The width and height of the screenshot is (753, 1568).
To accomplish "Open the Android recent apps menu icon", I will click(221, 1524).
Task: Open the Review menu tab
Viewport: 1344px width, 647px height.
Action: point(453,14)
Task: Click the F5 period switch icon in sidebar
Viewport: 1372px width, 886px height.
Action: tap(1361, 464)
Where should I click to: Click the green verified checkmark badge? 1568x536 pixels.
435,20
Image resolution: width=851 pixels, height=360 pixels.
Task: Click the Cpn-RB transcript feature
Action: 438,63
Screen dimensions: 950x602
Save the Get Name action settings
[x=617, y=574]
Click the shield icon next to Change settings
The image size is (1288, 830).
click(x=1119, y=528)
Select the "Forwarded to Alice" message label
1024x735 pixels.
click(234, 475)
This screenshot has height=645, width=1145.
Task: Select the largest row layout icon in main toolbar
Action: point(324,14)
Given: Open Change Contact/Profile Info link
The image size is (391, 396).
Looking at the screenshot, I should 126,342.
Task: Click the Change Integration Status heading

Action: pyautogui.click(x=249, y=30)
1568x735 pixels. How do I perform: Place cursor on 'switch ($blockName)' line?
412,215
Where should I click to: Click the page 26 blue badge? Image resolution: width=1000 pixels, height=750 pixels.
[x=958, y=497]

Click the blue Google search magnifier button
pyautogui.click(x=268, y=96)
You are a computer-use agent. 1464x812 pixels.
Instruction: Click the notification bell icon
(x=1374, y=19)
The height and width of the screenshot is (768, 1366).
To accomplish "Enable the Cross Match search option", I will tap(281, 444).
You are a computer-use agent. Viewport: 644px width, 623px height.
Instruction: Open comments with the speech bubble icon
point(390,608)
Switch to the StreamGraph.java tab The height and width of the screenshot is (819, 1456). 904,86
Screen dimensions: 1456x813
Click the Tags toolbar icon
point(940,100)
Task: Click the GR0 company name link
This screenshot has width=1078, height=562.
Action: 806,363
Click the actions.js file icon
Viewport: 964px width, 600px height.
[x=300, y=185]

------------------------------

# The exercise:
Update all of the lines above by changing every "Viewport" to "Window size" and leaving everything else as it is.

# Answer in full:
The width and height of the screenshot is (753, 1568).
To accomplish "Open the Android recent apps menu icon", I will click(221, 1524).
Task: Open the Review menu tab
Window size: 1344px width, 647px height.
Action: point(453,14)
Task: Click the F5 period switch icon in sidebar
Window size: 1372px width, 886px height.
Action: tap(1361, 464)
Where should I click to: Click the green verified checkmark badge? 1568x536 pixels.
435,20
Image resolution: width=851 pixels, height=360 pixels.
Task: Click the Cpn-RB transcript feature
Action: 438,63
Screen dimensions: 950x602
Save the Get Name action settings
[x=617, y=574]
Click the shield icon next to Change settings
The image size is (1288, 830).
click(x=1119, y=528)
Select the "Forwarded to Alice" message label
1024x735 pixels.
click(234, 475)
This screenshot has height=645, width=1145.
Task: Select the largest row layout icon in main toolbar
Action: point(324,14)
Given: Open Change Contact/Profile Info link
The image size is (391, 396).
Looking at the screenshot, I should 126,342.
Task: Click the Change Integration Status heading

Action: pyautogui.click(x=249, y=30)
1568x735 pixels. How do I perform: Place cursor on 'switch ($blockName)' line?
412,215
Where should I click to: Click the page 26 blue badge? Image resolution: width=1000 pixels, height=750 pixels.
[x=958, y=497]

Click the blue Google search magnifier button
pyautogui.click(x=268, y=96)
You are a computer-use agent. 1464x812 pixels.
Instruction: Click the notification bell icon
(x=1374, y=19)
The height and width of the screenshot is (768, 1366).
To accomplish "Enable the Cross Match search option", I will tap(281, 444).
You are a computer-use agent. Window size: 644px width, 623px height.
Instruction: Open comments with the speech bubble icon
point(390,608)
Switch to the StreamGraph.java tab The height and width of the screenshot is (819, 1456). 904,86
Screen dimensions: 1456x813
Click the Tags toolbar icon
point(940,100)
Task: Click the GR0 company name link
This screenshot has width=1078, height=562.
Action: 806,363
Click the actions.js file icon
Window size: 964px width, 600px height.
[x=300, y=185]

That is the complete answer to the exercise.